A top-tier borrower — someone with a credit score between 720 and 850 — can get a 36-month auto loan with an average monthly rate of 5.74 percent, down from 6.65 percent a year ago, according to Informa Research Services, a financial research firm headquartered in Calabasas, Calif. On a $20,000 car loan, that's a savings of nearly $300 over three years.
But the cost of borrowing has risen for people in the bottom tier. A person with a score of 500 to 589 has seen the average rate climb to 18.56 percent from 16.47 percent a year ago. That translates to an extra $751.68 over 3 years. Banks are still nervous about loaning money to risky borrowers given high rates of unemployment, foreclosures and late payments since the financial crisis began.
"We used to have a subprime auto lending industry," says Dan Alpert, managing partner at Westwood Capital, an investment bank involved in the securitization business. "We don't have that anymore."
Although demand for autos has picked up from depths seen at the start of 2009, the lending machine really got moving thanks in large part to grease from the government's TALF — or Term Asset Backed Loan Facility — program. The program began last March and allows investors to borrow money from the Federal Reserve to buy the loans off lenders' books. This raises money and makes room for financial firms to write more loans.
There is evidence it's working. Financial institutions raised more than $19 billion by selling securities made of bundled auto loans in the third quarter last year. That's up nearly 60 percent from the second quarter and more than sixfold from the same period in 2008, according to the Securities Industry & Financial Markets Association.
TALF is scheduled to end in March 2010. Whether the market for securitized loans can stand on its own at that point depends on the state of the economy, lending experts say.
The concerns are similar to those in the housing market, where tax credits for first-time home buyers have helped prop up demand. But those credits expire April 30. And loan activity, in general, has been weak. According to the Federal Reserve, loans by the nation's 8,000 banks have fallen 8 percent to $6.7 trillion in the past year, and some analysts expect them to keep falling at least through next year.
But there are good signs. The proportion of loans — auto and other — requiring TALF support has declined steadily over the past several months and should continue to fall early this year as the market for securitized loans continues to improve, says Tom Deutsch, deputy executive director of the American Securitization Forum, an industry group that represents those who turn debt into bonds.
"It should be relatively easy to wean off TALF," he says.
In the meantime, the easier lending market has helped car buyers like Marissa Corbitt, who last month bought her first-ever car with a loan from Nissan's financing arm, NMAC.
Corbitt, a 24-year-old accountant from Chattanooga, Tenn., was able to negotiate the cost of her 2010 Rogue down several thousand dollars to about $20,500 after some incentives.
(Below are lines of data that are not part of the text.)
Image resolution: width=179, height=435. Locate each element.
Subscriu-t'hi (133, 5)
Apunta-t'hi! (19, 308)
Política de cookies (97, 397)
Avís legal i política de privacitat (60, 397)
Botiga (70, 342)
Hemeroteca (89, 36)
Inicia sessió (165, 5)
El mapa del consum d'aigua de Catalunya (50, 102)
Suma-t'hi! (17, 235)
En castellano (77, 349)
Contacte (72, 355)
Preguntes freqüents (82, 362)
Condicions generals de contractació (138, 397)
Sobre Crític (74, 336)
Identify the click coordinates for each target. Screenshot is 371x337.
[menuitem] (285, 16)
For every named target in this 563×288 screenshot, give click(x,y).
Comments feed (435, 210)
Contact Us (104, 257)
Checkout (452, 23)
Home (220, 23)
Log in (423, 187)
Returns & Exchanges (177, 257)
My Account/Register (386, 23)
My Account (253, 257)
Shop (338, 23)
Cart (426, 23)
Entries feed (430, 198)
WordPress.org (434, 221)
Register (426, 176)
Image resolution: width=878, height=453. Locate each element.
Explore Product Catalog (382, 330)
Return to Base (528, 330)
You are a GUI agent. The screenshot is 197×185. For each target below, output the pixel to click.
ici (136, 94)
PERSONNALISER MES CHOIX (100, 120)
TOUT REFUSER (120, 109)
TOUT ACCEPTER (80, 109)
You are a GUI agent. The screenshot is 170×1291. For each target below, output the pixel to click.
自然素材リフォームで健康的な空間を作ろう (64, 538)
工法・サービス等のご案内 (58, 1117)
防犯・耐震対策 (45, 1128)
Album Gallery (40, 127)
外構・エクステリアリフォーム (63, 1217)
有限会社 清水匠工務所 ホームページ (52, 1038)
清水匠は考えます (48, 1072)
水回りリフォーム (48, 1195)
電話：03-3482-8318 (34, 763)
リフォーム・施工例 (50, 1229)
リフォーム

She said she was then pleasantly surprised by the interest rate NMAC offered her for the crossover.
"Nissan was offering a 2.9 percent APR, so I got that," said Corbitt, whose top-tier credit score helped her case. "It's a good interest rate."
George Pipas, Ford Motor Co.'s top U.S. sales analyst, says the industry appears to have passed through its lowest point and is trending toward a slow recovery.
"The situation is still fragile," Pipas said. "You can't walk away from concerns about employment and income."